Dr. Keith and his Grandson

“Dr. Keith and his Grandson”
Oil/cardboard
40” x 32”
1987

Dr. Keith was the father of one of my closest college friends, Laurie Kieth. She was also the lover and eventually the wife of my best friend. Dr. Keith was a professor of geology at Penn State and one of the scientists who first discovered plate tech-tonics. He was old school in that he saw academics as a blending of the arts and sciences and felt a university should not be conflated with an advanced trade school.

He adored me and commissioned me to create several paintings for him which I did. This is not one of them. But years later when I visited him after my 4 years in Taiwan I created this piece in appreciation of his faith in me.

I was in my late 20’s and still soaking up lessons from art history. Here I am obviously absorbing the work of American artist Richard Deibenkorn and blending it with ideas from Mark Rothko and Pablo Picasso’s cubist work. It’s a strange yet beautiful work. Some would even call it a pastiche. But now that we live in an age of appropriation and AI sampling it looks strangely prescient.

“Moon Child”
Oil/Canvas
18″ x 12″
1985

I painted this in Taiwan. I went to Taiwan in 1883 to study Eastern philosophy and art. Not as a student. I went as a bohemian. I basically created my own Montmartre on a hill outside Taipei. I could have gone to Paris.

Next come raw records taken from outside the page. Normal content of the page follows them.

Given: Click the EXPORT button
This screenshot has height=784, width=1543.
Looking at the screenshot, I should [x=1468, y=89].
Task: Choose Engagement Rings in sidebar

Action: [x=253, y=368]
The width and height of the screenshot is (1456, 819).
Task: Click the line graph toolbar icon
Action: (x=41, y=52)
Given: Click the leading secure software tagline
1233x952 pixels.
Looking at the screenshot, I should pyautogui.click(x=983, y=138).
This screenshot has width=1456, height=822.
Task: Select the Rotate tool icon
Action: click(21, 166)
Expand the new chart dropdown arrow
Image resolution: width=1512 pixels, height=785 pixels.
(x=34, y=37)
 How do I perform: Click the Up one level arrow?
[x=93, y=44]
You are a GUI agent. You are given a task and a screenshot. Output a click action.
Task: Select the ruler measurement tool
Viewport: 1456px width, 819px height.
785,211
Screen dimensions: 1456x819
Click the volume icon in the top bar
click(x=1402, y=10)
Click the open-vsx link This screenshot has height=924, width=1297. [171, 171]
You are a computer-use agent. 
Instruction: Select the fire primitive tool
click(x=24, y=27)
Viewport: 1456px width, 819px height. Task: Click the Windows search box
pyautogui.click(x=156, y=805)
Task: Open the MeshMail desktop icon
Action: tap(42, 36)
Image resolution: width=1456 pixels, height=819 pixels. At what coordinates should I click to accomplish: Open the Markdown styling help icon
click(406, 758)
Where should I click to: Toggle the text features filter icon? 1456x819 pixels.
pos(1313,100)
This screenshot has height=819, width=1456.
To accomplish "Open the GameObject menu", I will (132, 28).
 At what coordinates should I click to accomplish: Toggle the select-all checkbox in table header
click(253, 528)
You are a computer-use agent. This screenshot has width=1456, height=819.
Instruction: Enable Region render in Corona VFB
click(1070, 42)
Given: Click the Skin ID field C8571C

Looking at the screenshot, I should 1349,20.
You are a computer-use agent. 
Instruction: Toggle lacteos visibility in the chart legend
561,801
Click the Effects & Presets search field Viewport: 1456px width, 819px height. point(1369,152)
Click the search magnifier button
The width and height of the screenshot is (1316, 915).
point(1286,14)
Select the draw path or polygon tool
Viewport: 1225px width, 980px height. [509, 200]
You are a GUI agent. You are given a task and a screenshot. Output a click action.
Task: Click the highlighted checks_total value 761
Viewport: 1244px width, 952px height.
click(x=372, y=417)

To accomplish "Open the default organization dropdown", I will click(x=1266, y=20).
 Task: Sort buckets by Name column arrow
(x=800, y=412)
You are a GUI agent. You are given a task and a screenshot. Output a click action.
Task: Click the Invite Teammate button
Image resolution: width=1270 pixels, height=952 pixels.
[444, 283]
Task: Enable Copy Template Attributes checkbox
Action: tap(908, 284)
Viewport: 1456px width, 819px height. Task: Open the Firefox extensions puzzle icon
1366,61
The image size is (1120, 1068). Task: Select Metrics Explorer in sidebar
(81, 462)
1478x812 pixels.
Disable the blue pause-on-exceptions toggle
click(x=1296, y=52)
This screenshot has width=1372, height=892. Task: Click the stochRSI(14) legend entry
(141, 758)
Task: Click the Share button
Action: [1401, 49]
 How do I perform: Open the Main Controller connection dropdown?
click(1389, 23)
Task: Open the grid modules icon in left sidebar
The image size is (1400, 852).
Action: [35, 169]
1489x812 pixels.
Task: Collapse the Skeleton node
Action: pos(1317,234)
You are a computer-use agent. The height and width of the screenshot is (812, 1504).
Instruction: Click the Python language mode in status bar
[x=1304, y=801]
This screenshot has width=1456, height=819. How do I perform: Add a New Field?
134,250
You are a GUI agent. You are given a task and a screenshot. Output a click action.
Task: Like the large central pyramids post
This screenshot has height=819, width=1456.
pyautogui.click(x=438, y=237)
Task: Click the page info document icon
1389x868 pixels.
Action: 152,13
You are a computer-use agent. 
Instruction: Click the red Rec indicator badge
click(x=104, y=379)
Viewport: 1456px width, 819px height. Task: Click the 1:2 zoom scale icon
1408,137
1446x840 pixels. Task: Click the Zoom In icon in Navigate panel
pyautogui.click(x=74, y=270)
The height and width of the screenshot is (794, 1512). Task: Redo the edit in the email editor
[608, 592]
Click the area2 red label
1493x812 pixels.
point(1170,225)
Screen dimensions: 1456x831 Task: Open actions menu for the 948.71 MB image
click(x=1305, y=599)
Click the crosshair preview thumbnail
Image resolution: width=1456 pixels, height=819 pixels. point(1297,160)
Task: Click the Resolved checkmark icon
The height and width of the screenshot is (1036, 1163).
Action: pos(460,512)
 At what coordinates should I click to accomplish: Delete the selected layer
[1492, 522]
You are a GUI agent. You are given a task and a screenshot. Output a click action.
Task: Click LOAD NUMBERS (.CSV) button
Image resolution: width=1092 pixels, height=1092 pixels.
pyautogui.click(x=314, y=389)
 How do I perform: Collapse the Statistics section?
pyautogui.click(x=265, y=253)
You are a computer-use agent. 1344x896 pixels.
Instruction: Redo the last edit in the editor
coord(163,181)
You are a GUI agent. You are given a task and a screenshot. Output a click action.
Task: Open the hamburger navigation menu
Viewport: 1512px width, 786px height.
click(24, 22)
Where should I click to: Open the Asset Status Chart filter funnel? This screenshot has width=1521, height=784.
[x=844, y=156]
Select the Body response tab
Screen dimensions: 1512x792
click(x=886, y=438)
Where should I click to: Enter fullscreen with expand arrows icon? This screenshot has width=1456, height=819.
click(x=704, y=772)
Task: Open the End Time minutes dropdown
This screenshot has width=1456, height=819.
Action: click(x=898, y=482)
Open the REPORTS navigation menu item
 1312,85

In fact one of my closest college friends was a lesbian writer who was half French. She invited me to run off to Paris and the French countryside with her to make art together. It was a hard choice but made easier by our connection not being romantic. Still, as an astute student of all things art historical with an extra special interest in the moderns, choosing to go to Taiwan was hard.

But I needed to steep myself in Eastern culture if I was to really learn how painting became what it had, based on the culture and philosophy of those countries. Taiwan was available. China, or what we called “mainland China” was not open to foreigners until 1995 and I was among the first to go. But in 1983 I set up shop in Taipei, Taiwan.

But back in Taipei I had a studio. Most of what I created there I left behind when I returned to the States. But this little painting fit in my suitcase. And I’m glad I kept it. It is the great grandfather, the virtual Adam to a long line of descendants in my work. Within a few years of returning I evolved a whole approach to art using these made up figures that eventually I called my “mythic figural” work. Even now, at 63, 40 years later, I use this figure type in my sketches almost daily.

Characteristic of my work in China, I included words on the painting which is common in Chinese art and I signed my name in Chinese. In time it became clear these Chinese conventions did not suit me. But I did in fact absorb and integrate deeper and more meaningful aspects of painting into my work. That would take a few more years of work and maturity to show. But by 1995 I had evolved both a figurative realist and an abstract landscape approach to art that had some of the more profound aspects of Eastern thought and aesthetics deeply integrated into my painting.